Countries.AnoEnum = enum(Countries.Code)

show table "Countries" a1b4 with text(Countries.AnoEnum)

In the above script, the function enum(..) returns an anonymous enum. A new overload for the function text(..) is also created to convert back the enum values to text. This overload is used in the expression text(Countries.AnoEnum).

Denanonymized enums

When an “anonymous” enum is used as the primary dimension of a table, the enum is named after the table itself. Let’s revisit the previous example:

read "/sample/countries.csv" as C[name] with
  Code : table enum
  Name : table enum

show table "Countries" a1b3 with C.Code, C.Name

In the above script, the enum C data type is introduced, and the enum is named after C, its defining table. The primary dimension of this enum table is name.

This mechanism can be seen as a minor design edge-case on anonymous enums.

Primary dimensions

The creation of an enum leads to the creation of a table sharing the same name as its originating enum. This table’s primary dimension has the same type as the enum itself and can be named explicitly:

table enum Countries[country] = "BE", "FR", "UK", "US"
show table "Countries" a1b4 with country

The primary dimension can also be named when the enum is declared as part of a read block.

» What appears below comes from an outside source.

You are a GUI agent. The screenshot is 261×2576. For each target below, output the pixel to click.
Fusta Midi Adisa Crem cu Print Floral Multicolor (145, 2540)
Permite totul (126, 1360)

Revisiting the flat file countries.csv created in the previous section, this can be done with:

read "/sample/countries.csv" as C with
  Code : table enum Countries[country]
  Name : text

show table "Countries" a1b3 with country

It is also possible to use an enum as the primary dimension of the table being read:

read "/sample/countries.csv" as C[name] with
  Code : text
  Name : table enum

show table "Countries" a1b3 with name

In the above script, the type enum C is used for the primary dimension of the table C. The enum type is assigned through the syntax table enum, however, the enum table isn’t anonymous as it’s the table C itself.

When the primary dimension of a table is typed as an enum, if duplicate values are found for the enum, then the read block fails. This problem is illustrated with:

read "/sample/countries.csv" as C[code] with
  Code : table enum // Fails due duplicate value 'FR'
  Name : text

show table "Countries" a1b3 with code

Whenever a table contains a column that is expected to be a “well-behaved” primary dimension, it is recommended to strong type this dimension as an enum in order to benefit from the integrity checks performed by Envision.

SKUs (storage keeping units) represent a more interesting supply chain example. Let’s produce a minimal flat file illustrating a list of SKUs, each SKU having a location and product reference:

table SKUs = with
  [| "Paris" as Loc, "shirt-123" as Ref |]
  [| "London",       "shirt-123"        |]
  [| "Paris",        "pant-234"         |]
  [| "London",       "hat-345"          |]

show table "" export: "/sample/skus.csv" with SKUs.Loc, SKUs.Ref

In particular, the primary dimensions of the enums declared in the read block can be used to assign secondary dimensions to the table being read:

read "/sample/skus.csv" as SKUs[sku] expect [ref, loc] with
  Ref: table enum Ref[ref]
  Loc: table enum Loc[loc]

show table "SKUs" a1b3 with ref into SKUs, loc

In the above script, the secondary dimensions are declared via expect [ref, loc] above the code that declares the enums themselves.

Performance and limitations

An enum is limited to 100 million distinct values and 1 GB of text data, whichever comes first.

From the runtime perspective of Envision, a small vector of enum values can hold up to 100 million values, which is larger than a small vector of text values limited to 2.75 million values. Thus, for language constructs like each blocks and autodiff blocks, which expect to operate iteration-wise with chunks of data that fit in a page, it is recommended to use enum whenever possible.

As a rule of thumb, when considering a text column in a read block, if the script logic does not sort against this column, and if its cardinality (i.e. number of distinct values) is less than 10,000 distinct values then, we suggest to type this column as an anonymous enum instead.

Beyond 10,000 distinct values, there might be a gain of performance when converting a text column into an enum, but a loss of performance may also happen due to the cost involved in creating the underlying dictionary.